What you will do: Please set down only the lines from the one containing "Where should I" through the end of the entries below, exactly, minus any pictures.

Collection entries
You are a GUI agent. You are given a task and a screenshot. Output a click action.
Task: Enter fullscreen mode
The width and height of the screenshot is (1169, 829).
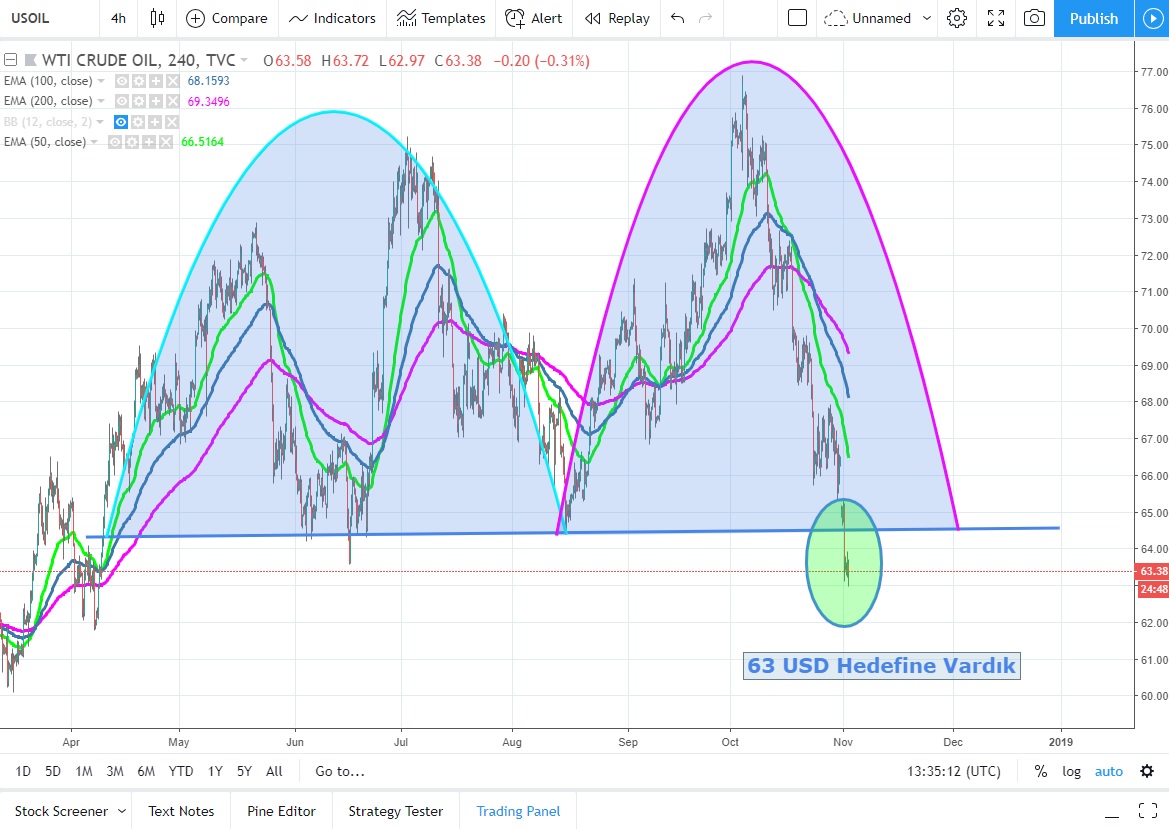995,18
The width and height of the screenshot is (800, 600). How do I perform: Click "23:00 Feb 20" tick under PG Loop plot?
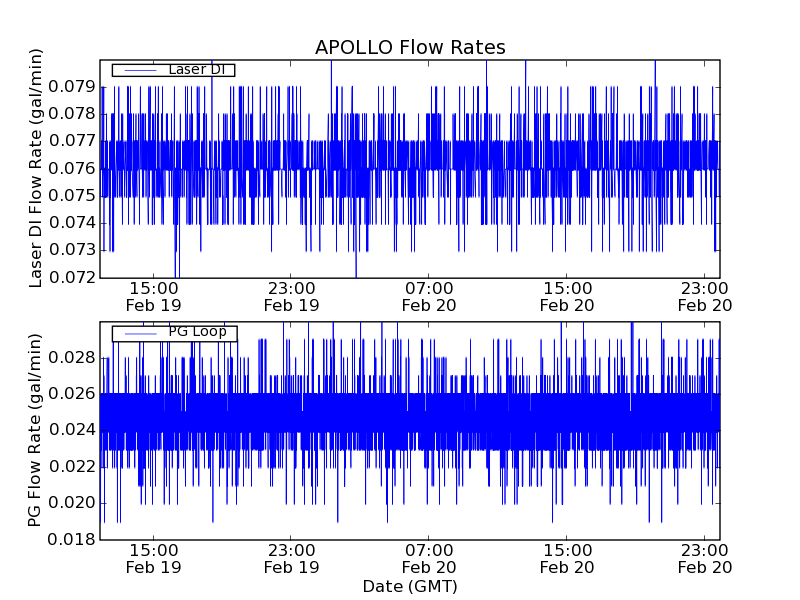click(705, 558)
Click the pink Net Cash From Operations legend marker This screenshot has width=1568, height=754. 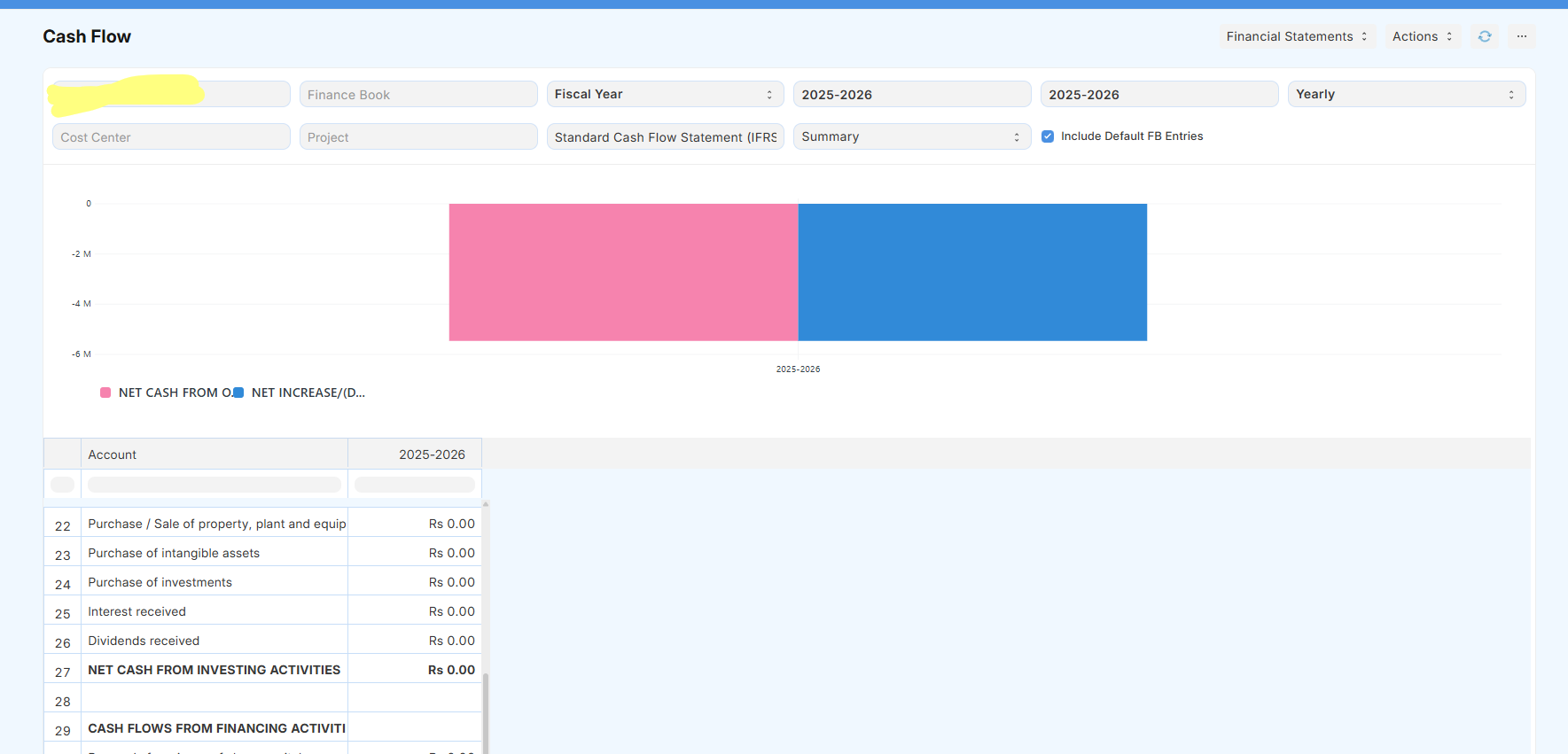[x=105, y=393]
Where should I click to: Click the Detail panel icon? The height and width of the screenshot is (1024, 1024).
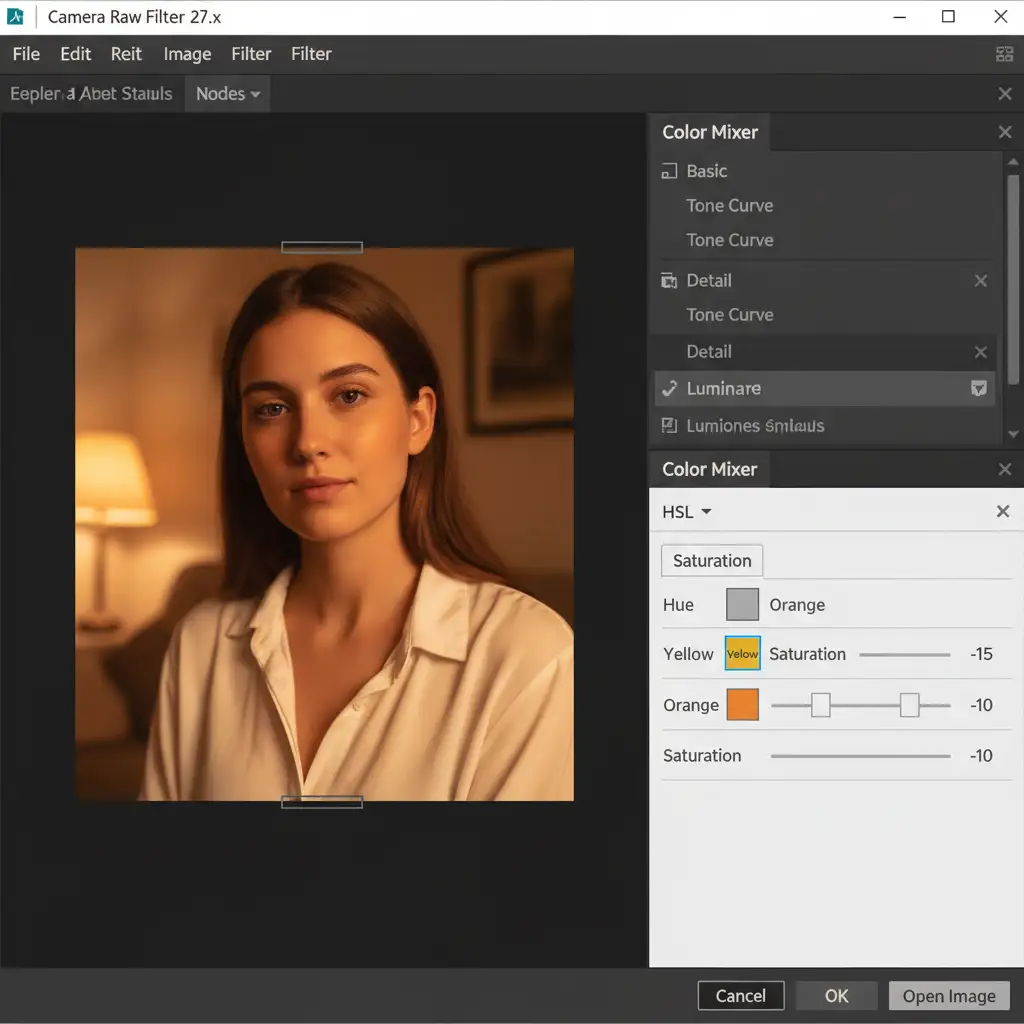tap(669, 281)
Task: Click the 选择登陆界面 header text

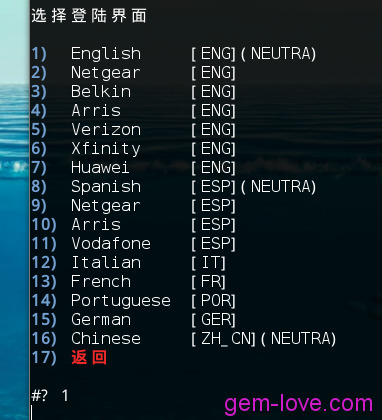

Written answer:
Where should I click to: Click the Detail panel icon? The height and width of the screenshot is (1024, 1024).
tap(669, 281)
Task: Click the 选择登陆界面 header text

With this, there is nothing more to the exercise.